Wainscott was born in Clark County in 1867 and graduated from Transylvania University. According to company legend, his interest in carbonated beverages began down by the railroad tracks.

“He saw a man, supposedly this is the story that we have been told, down at the depot he saw a carbonation machine and he was truly fascinated by it,” Frye said.

By 1902 Wainscott had concocted his own flavored drinks and distilled water and by 1906 he had developed a formula for what later became known as Roxa-Kola, which was named after his wife, Roxanne.

The soft drink became so successful that a particular Georgia-based beverage manufacturer took notice.

“Coca-Cola came knocking and said, ‘We are suing you,’” Frye said.

Fortunately for Wainscott – and generations of future Kentuckians – he prevailed in the lawsuit thanks to crucial evidence that was ironically from Coke.

“The reason that he won we because he actually had a letter from Coca-Cola talking about their partnership and helping each other. Because of that piece of paper he won in Fayette County and the appeal in Cincinnati,” Frye said.

To avoid another lawsuit, Wainscott decided to develop another recipe that would be vastly different from Coke’s signature dark brown liquid.

Again according to company lore, Wainscott traveled to Europe after World War I and encountered ginger beer, a non-alcoholic drink made from fermented ginger root.

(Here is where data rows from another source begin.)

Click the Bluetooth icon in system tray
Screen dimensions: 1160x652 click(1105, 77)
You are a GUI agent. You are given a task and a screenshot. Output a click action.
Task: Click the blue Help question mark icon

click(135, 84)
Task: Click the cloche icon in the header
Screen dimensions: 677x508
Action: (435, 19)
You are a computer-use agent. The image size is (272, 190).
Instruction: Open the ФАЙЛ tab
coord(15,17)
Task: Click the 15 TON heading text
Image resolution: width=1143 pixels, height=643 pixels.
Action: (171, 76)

The idea of using ginger and citrus in a soda formula appealed to Wainscott, so he got to work, but the first recipe did not satisfy him. Recipe number two was just right, however.

“That is what we still use today,” Frye said.

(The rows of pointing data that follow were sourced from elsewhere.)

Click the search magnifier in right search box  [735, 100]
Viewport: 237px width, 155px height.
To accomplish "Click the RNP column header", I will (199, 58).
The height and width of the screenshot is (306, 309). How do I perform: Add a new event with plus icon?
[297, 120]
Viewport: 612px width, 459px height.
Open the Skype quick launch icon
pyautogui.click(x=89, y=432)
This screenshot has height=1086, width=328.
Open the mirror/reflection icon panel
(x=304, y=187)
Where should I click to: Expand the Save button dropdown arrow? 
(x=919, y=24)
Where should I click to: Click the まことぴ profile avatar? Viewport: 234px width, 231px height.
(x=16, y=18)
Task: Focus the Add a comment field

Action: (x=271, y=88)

Armed with what he believed to be a superior product, Wainscott still had a problem; he didn’t have a name.

So, he went to the public seeking assistance at the 1926 Clark County Fair.

“We don’t know her name, but a young girl said, ‘How about A Late One’, because it was the latest and greatest thing,” Frye said.

The name stuck and was later shortened to the one that graces the company logo today.

The company still uses the same formula that Wainscott developed close to a century ago and produced it solely for most of its history.

That changed in the early 2000s when the Diet and Ale-8 Zero Sugar were launched.

The arrival of Ellen McGeeney as president in 2013 changed the company’s direction.

“She has been responsible for us getting Ale-8 out into different areas,” Frye said.

The expansion also beget a slew of new flavors such as orange cream, cherry, blackberry and peach.

Daphne Phipps is the company’s director of product excellence and innovations and spearheads the effort to develop the new flavors – blackberry and peach were her babies.

Phipps shared a behind-the-scenes look at developing the new flavors.

“It is a tedious process that we go through,” she said. “We look through sales reports to come up with the next flavor that we are going to come out with.”

The company pays attention to market trends and will go straight to the consumer for feedback.

“For instance, for peach, we did a survey at a couple of stores and asked what flavor they wanted us to come out with,” Phipps said. “The top answer was peach, and so we said, ‘Well, we are going to have to make a peach now.’”

Once the flavor is decided on, the company enlists the help of a sensory panel that is trained to taste the product.

“They have to know what each individual component in Ale-8 tastes like,” Phipps said. “There are some things that are not pleasant to taste alone, but we have to do so we can do our job.”

The product development phase is very much trial and error.

“There are several steps we go through,” Phipps said. “I will create a product in my lab that they built for me, and I will bring it to the product development team, and they will take the product and collect feedback on likes and dislikes. At that point, I will get back to the lab and come up with the next formula, and we will all taste that together until we get a product that we all love.”

And to prove how fastidious the development product is, Phipps said that the company’s latest creation has gone through 53 formula recipes and two canceled launches over the last year and a half, with the company hoping to launch it soon.

Do not look for the Ale-8 to slow down the innovation train in the future, either.

“Innovations has become so important to us because we want to be around another 100 years, and innovation helps support that,” Phipps said.